Purpose: The purpose of this work is to design a neuronal fiber tracking algorithm, which will be more suitable for reconstruction of fibers associated with functionally important regions in the human brain. The functional activations in the brain normally occur in the gray matter regions. Hence the fibers bordering these regions are weakly myelinated, resulting in poor performance of conventional tractography methods to trace the fiber links between them. A lower fractional anisotropy in this region makes it even difficult to track the fibers in the presence of noise. In this work, the authors focused on a stochastic approach to reconstruct these fiber pathways based on a Bayesian regularization framework.

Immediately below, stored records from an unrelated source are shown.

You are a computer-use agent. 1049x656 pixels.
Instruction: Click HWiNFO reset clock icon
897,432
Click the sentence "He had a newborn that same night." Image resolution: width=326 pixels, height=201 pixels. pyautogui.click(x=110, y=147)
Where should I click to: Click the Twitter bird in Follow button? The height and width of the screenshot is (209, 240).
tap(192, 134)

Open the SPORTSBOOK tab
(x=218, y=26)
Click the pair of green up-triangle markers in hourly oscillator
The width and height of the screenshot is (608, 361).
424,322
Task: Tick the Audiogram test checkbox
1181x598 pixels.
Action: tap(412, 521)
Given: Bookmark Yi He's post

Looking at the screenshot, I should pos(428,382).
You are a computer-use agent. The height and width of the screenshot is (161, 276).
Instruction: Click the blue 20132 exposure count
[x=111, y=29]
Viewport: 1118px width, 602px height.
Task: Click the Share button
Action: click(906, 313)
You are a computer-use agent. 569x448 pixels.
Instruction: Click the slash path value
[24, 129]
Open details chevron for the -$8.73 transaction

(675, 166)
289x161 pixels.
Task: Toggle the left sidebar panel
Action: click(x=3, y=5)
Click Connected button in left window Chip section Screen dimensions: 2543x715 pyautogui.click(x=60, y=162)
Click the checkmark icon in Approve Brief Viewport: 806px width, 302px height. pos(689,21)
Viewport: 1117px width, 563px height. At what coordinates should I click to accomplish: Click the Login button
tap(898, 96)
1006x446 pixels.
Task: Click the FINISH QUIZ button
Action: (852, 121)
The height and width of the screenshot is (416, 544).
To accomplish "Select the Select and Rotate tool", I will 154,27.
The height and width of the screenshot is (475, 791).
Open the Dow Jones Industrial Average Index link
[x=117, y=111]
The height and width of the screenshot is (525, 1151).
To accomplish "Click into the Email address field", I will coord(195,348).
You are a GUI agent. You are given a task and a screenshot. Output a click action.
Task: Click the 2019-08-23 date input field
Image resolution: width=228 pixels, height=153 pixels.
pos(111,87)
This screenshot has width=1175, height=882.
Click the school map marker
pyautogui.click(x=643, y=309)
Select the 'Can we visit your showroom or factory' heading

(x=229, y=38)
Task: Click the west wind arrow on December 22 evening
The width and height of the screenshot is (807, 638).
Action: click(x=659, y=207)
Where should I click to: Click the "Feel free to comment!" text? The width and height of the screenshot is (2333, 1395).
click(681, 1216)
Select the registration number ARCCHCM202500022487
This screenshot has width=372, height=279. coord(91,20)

Methods: To estimate the true fiber direction (propagation vector), the a priori and conditional probability density functions are calculated in advance and are modeled as multivariate normal. The variance of the estimated tensor element vector is associated with the uncertainty due to noise and partial volume averaging (PVA). An adaptive and multiple sampling of the estimated tensor element vector, which is a function of the pre-estimated variance, overcomes the effect of noise and PVA in this work.
Results: The algorithm has been rigorously tested using a variety of synthetic data sets. The quantitative comparison of the results to standard algorithms motivated the authors to implement it for in vivo DTI data analysis. The algorithm has been implemented to delineate fibers in two major language pathways (Broca's to SMA and Broca's to Wernicke's) across 12 healthy subjects. Though the mean of standard deviation was marginally bigger than conventional (Euler's) approach [P. J. Basser et al., "In vivo fiber tractography using DT-MRI data," Magn. Reson. Med. 44(4), 625-632 (2000)], the number of extracted fibers in this approach was significantly higher. The authors also compared the performance of the proposed method to Lu's method [Y. Lu et al., "Improved fiber tractography with Bayesian tensor regularization," Neuroimage 31(3), 1061-1074 (2006)] and Friman's stochastic approach [O. Friman et al., "A Bayesian approach for stochastic white matter tractography," IEEE Trans. Med. Imaging 25(8), 965-978 (2006)]. Overall performance of the approach is found to be superior to above two methods, particularly when the signal-to-noise ratio was low.
Conclusions: The authors observed that an adaptive sampling of the tensor element vectors, estimated as a function of the variance in a Bayesian framework, can effectively delineate neuronal fibers to analyze the structure-function relationship in human brain. The simulated and in vivo results are in good agreement with the theoretical aspects of the algorithm.